GIVEN EXERCISE 1 | From the forum thread on the fluid subdomain error, reproduce the stretch from "Hello.  We do" through "you can provide.".
GIVEN EXERCISE 2 | In the forum thread on the fluid subdomain error, how does the reply compare Disable with Suppress?

SELECTED EXTRACT |
::::::::
1 Reply Latest reply on Feb 7, 2011 11:43 AM by David Harrold

    Selected faces do not belong to fluid subdomain - can not get passed it

    Liz Veres

      Hello.  We do not use flow simulation frequently, but when we do intermittently we run into "One of the selected faces does not belong to the fluid subdomain."  Sometimes we get passed it after multiple tries without really being able to tell what difference got it to work.  On the model we are working on now we have tried both the automatic lids and making our own lids, and can't get passed the problem.  After multiple tries we were able to get it to work on the water side (circular entrance and exit), but we can't get it to work on what will be the flue gas side which is sheet metal at the entrance and exit.  We're making sure we have overlap.  Thanks for any help you can provide.

        • Re: Selected faces do not belong to fluid subdomain - can not get passed it
          David Harrold

          Hi Liz,

          I've run into this problem on several occasions. I sometimes run into this when setting up large assemblies for flow modeling.


          Navigate to the Flow Simulation tab, and click the icon called "Check Geometry." This is also located under Flow Simulation > Tools > Check Geometry. In the dialog that appears, click "Fluid Volume" and you can view the fluid volume of your model. A list of Invalid Contacts is shown in the dialog.  Try toggling "Exclude cavities without flow conditions" to see if this provides further insight, which will depend on your model. You can Disable components systematically to troubleshoot your problem. (Disable is similar to Suppress, but a little faster.)
::::::::
GIVEN DATA |

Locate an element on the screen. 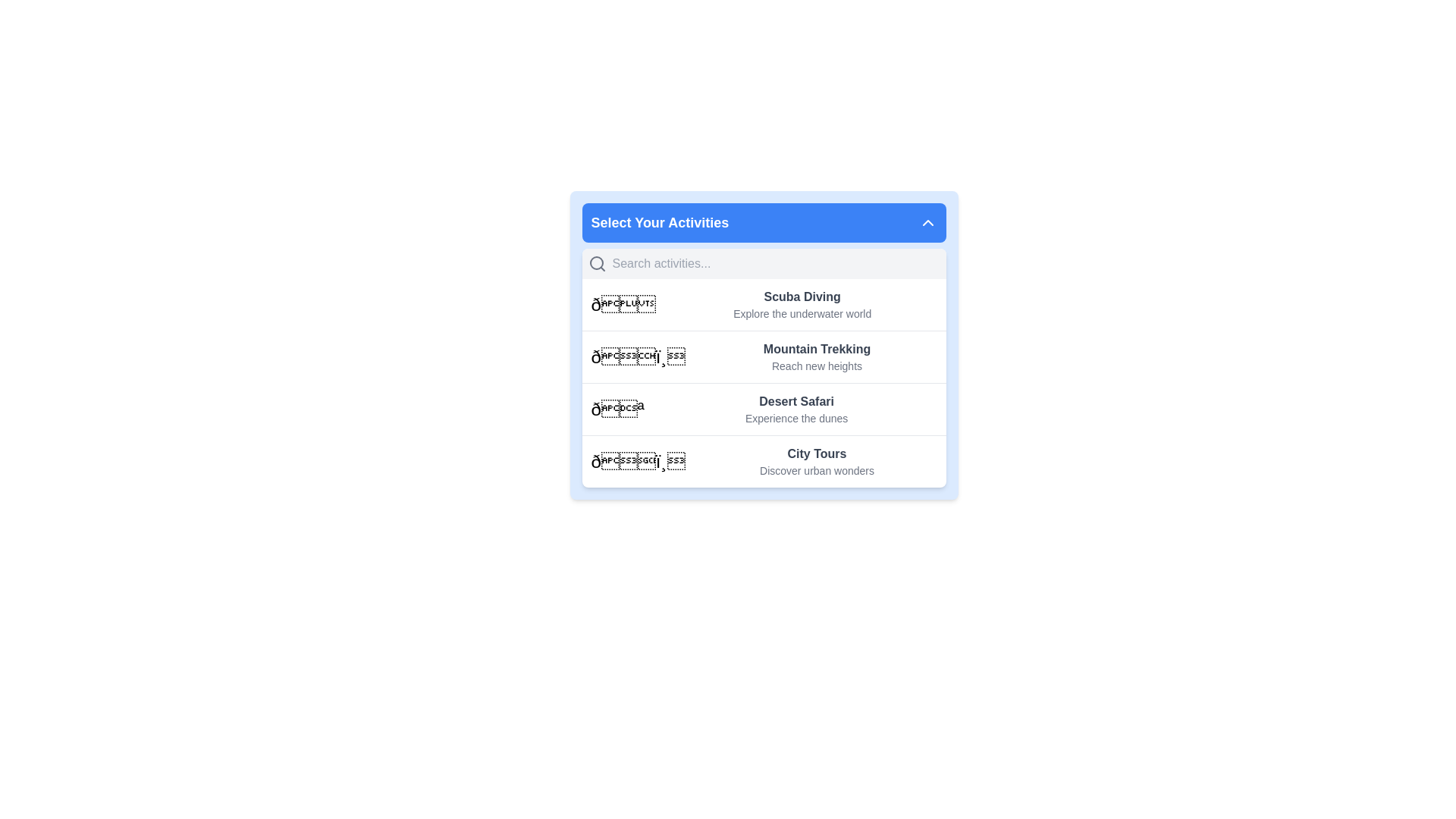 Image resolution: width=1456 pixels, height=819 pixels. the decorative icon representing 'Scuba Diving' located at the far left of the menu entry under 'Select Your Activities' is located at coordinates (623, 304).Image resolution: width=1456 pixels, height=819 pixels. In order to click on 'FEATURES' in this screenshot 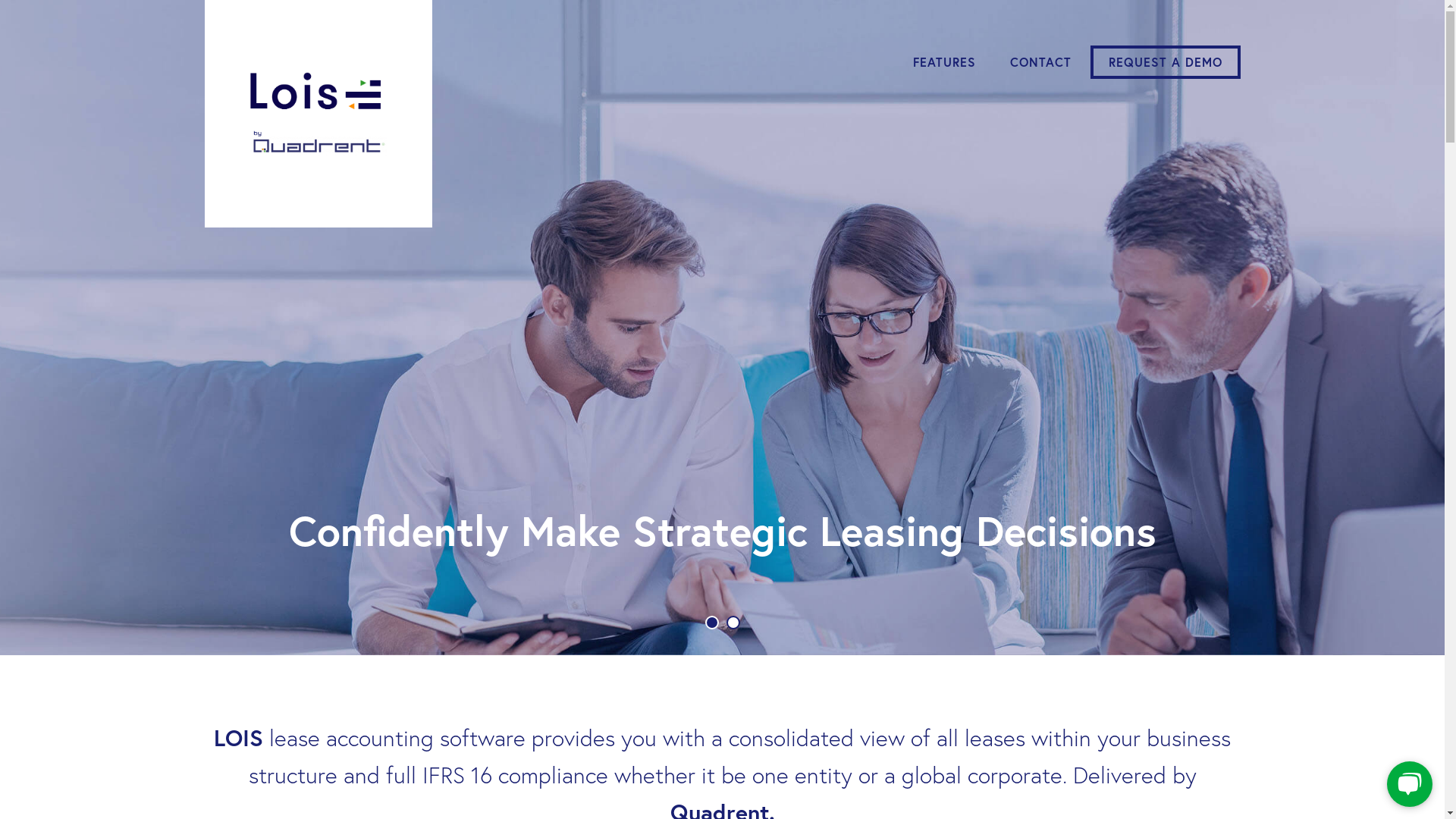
::::::::
EXPECTED OUTPUT 1 |
Hello.  We do not use flow simulation frequently, but when we do intermittently we run into "One of the selected faces does not belong to the fluid subdomain."  Sometimes we get passed it after multiple tries without really being able to tell what difference got it to work.  On the model we are working on now we have tried both the automatic lids and making our own lids, and can't get passed the problem.  After multiple tries we were able to get it to work on the water side (circular entrance and exit), but we can't get it to work on what will be the flue gas side which is sheet metal at the entrance and exit.  We're making sure we have overlap.  Thanks for any help you can provide.

EXPECTED OUTPUT 2 | Disable is similar to Suppress, but a little faster.